Learn IT @ Lunch seminar offers simple tips on keeping your data safe

With a myriad on threats lurking online, it's important to be mindful about your data security.

As an information technology analyst with Duke Health Technology Solutions, Jeremy Honzik understands the importance of keeping data secure.

While he already knows plenty of ways to do that, he still took time to brush up on recent goings-on in security by attending the Learn IT @ Lunch seminar, “Be Mindful About IT Security.”

“Being in IT, I can take these back to the people I support,” he said.

The seminar, given by Phillip Batton, a senior analyst with Duke’s IT Security Office, was part of the Learn IT @ Lunch series offered by the Duke Office of Information Technology during National Cybersecurity Awareness Month.

Here are four ways Batton suggested Duke staff and faculty can be more mindful about online security.

Stay up to date

It may be annoying to see reminders for software updates and security patches, but Batton reminded the audience that they’re essential to keeping data and personal information safe.

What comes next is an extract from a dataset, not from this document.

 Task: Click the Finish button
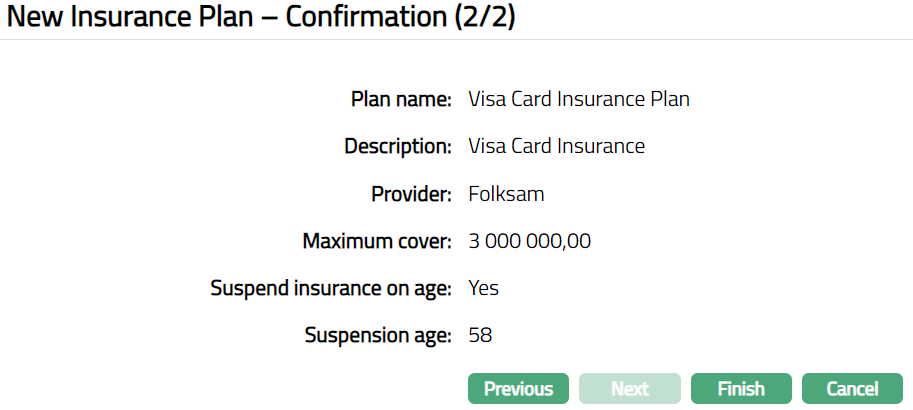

Several recent high-profile hacking incidents came as the result of vulnerabilities that would have been resolved had users installed updates. Making sure your software is updated, your security patches are installed and old, obsolete – and potentially unprotected – applications are deleted is a vital step.

“These are important, you don’t want those holes in the system,” Batton said.

Phillip Batton, a senior analyst with Duke’s IT Security Office, discusses online security during last week's Learn IT @ Lunch workshop.Make passwords a priority

The strength of your security is often directly tied to the strength of your password. Batton recommends making passwords long, strong and unique.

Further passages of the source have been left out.